| Your objective |
Once you find the line with "For every named" in the entries below, return exactly every line from it through the line with "[button] (658, 20)".

| Records for the exercise |
####

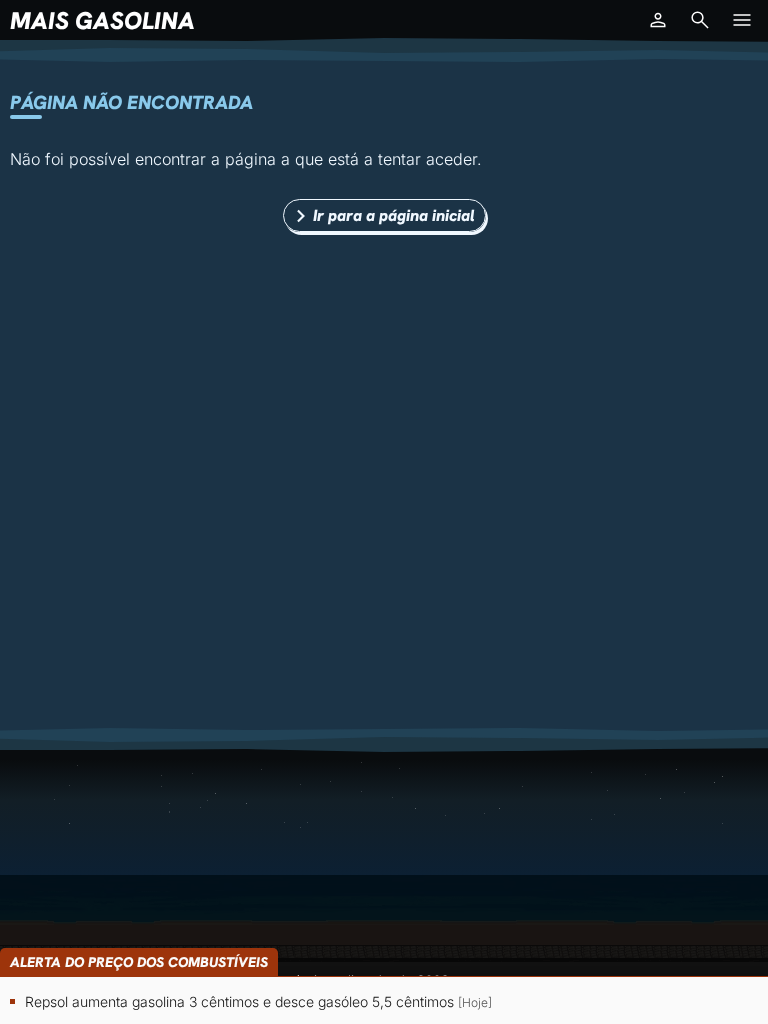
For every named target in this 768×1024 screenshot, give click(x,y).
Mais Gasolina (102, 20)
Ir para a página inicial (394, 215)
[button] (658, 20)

####

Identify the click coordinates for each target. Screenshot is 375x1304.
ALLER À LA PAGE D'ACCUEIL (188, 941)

####

| Result for this exercise |
For every named target in this 768×1024 screenshot, give click(x,y).
Mais Gasolina (102, 20)
Ir para a página inicial (394, 215)
[button] (658, 20)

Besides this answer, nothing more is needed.